Figure 1.

The frequency of the tagged target is preserved in the intracellular responses of CSTMD1. A, Left, Intracellular in vivo electrophysiology involves inserting an electrode into the intact brain to record single-neuron responses to stimuli presented on a computer screen. Right, Stimulus pictogram, a single small target (black) ascends CSTMD1's excitatory receptive field. Relative positions of T₁ (black) and T₂ (gray) indicated. B, Top, Frequency tagging involves modulating the contrast of the stimulus over time at a specific frequency (5 Hz in this illustrative pictogram). Bottom, An example spike train in response to a stimulus modulated at 15 Hz, presented at 1 s for a duration of 2 s. C, The inverse interspike interval (ISI) is calculated to determine the spike rate over time. This calculation provides a continuous signal that is amenable to frequency-domain analysis. D, A continuous wavelet transform of the signal in C showing magnitude across time and pseudo-frequency (Logarithmic) reveals response magnitude at a range of pseudo-frequencies over time.
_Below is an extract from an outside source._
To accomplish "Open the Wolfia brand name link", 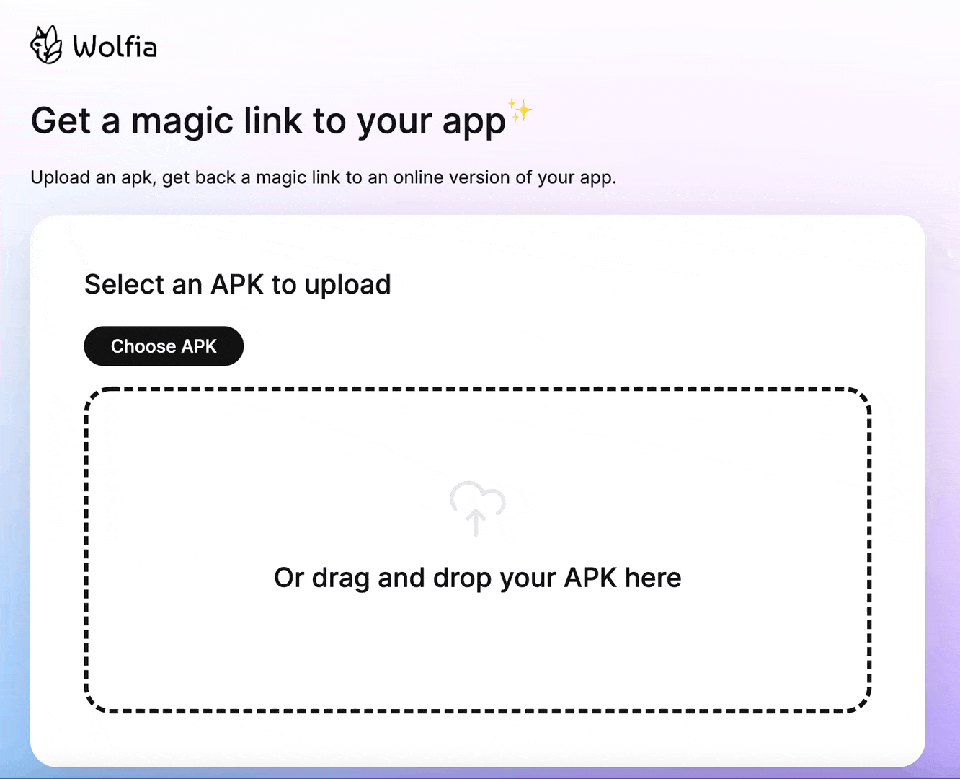I will 115,47.
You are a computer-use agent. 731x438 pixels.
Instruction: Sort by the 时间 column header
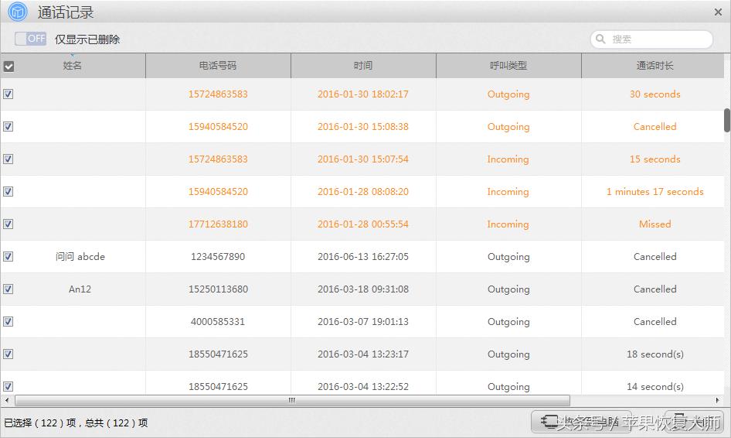(x=362, y=66)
In this example, power is centered around 15 Hz for the duration of the trial. E, A Fast Fourier Transform of the signal in C reveals a distinctive peak at 15 Hz, corresponding to the frequency tagged stimulus. F, Averaged FFT of responses to trials of varying frequency (n = 119 trials across 4 dragonflies) G) The output of the wavelet analysis in D, collapsed across time to be visually comparable to the FFT in E. H, Averaged time-collapsed continuous wavelet transform for the same data presented in F, which although less peaked, still reveals statistically distinctive responses at the relevant frequencies.